In brief, if you have boxes with two NICs, are not using the second NIC, and have spare time, cables, and switches to wire a secondary Ethernet network using the second NICs, we highly recommend you use this second physical network  for multicast. If your switch and NICs support it, we recommend you set a high MTU as well (i.e. 5000) to get the most juice out of Snowflock.

However, multicast will work well on more conventional network configurations: single NIC, normal 1500 MTU.

The snowflock rpm installs a library called mcdist which is in charge of multicast transmissions. Mcdist is configured by the /etc/rc.d/init.d/mcdist file which is added to the set of startup scripts on each host on which the snowflock rpm is installed. There are two important parameters that you need to specify in that file

Regarding dual-NIC installation: if your machine has two NICs you may need to adjust Xen's networking configuration before booting. The (a) network interface that has contact with the outside world should be chosen for the Xen virtual bridge. You can achieve this by editing /etc/xen/xend-config.sxp and uncommenting and setting the line
# (network-script 'network-bridge netdev=eth1')

with the appropriate interface in the netdev field. While entirely at your discretion, we suggest this interface to be not the one that will be doing multicast. For more information on Xen networking and the Xen virtual bridge, consult the Xen Networking entry of the Xen wiki.

14. Security Notes

This release of Snowflock makes essentially no security provisions or guarantees of any kind. 

Because Xen itself requires root privileges to perform many actions, the Snowflock daemons also must be executed as root.  Although it is not necessary for domain 0 scripts such as sfseed to be executed with root privileges, no user-level security privilege checking is done to authenticate actions taken by these scripts.  Furthermore, Snowflock configuration files may contain arbitrary python code, which will be executed as root.  This follows Xen's own convention for VM configuration files, which also contain arbitary python code.  There is no reason for an ordinary configuration file to cause any damage to the system, as ordinarily it should contain nothing more than simple key/value assignments.
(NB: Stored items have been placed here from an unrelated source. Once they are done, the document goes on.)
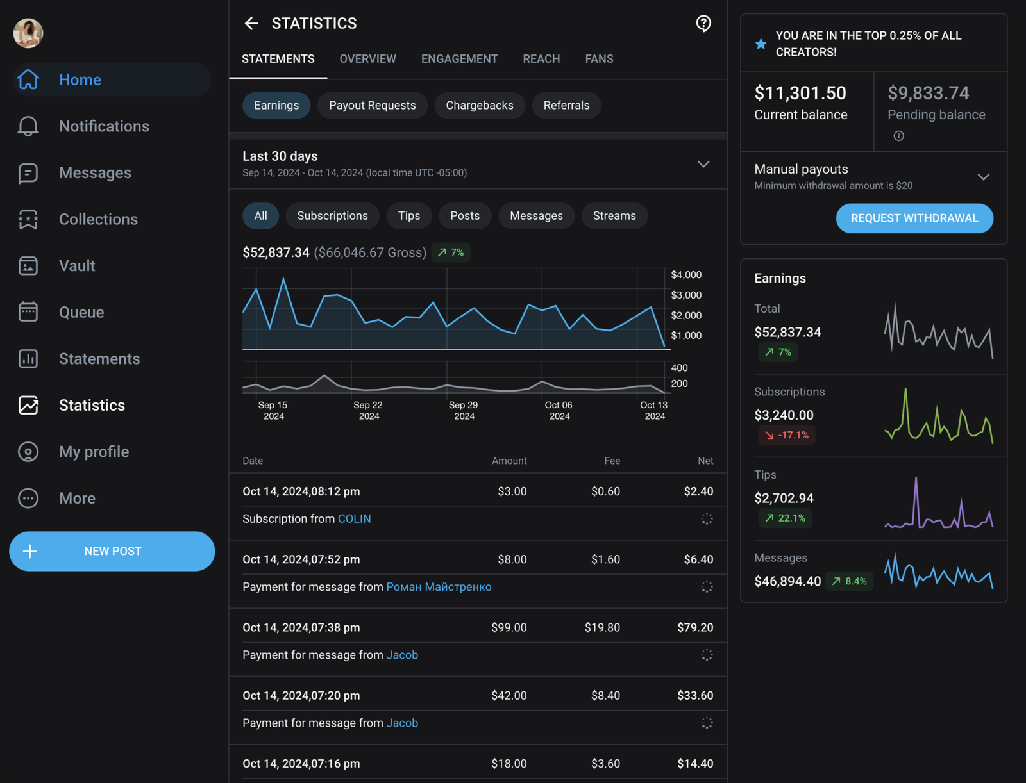The image size is (1026, 783).
Task: Open the Queue calendar icon
Action: tap(28, 312)
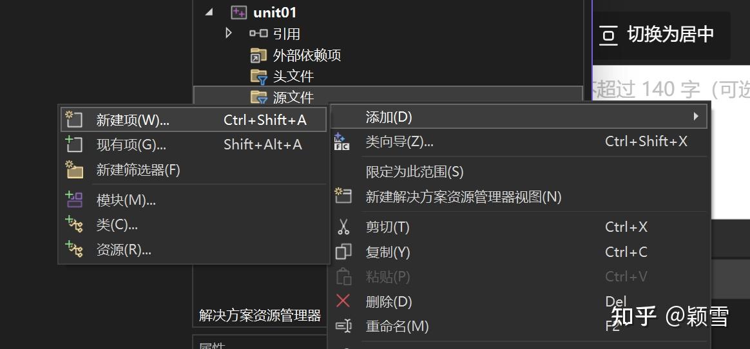Image resolution: width=750 pixels, height=349 pixels.
Task: Collapse the unit01 project node
Action: coord(209,12)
In a future release an isolation scheme may be introduced to protect the system from unauthorized and malicious use, but for now it should be assumed that any user with permission to execute Snowflock administrative scripts has complete root access to physical hosts.

Users who merely have permission to log into an existing Snowflock master domain, on the other hand, are not intended to have any access to the host machines, domain 0, or other Snowflock domains; this is a virtue of the system.  However, for the purposes of this release, such isolation should not be considered bullet-proof as it has not been audited for security vulnerabilities.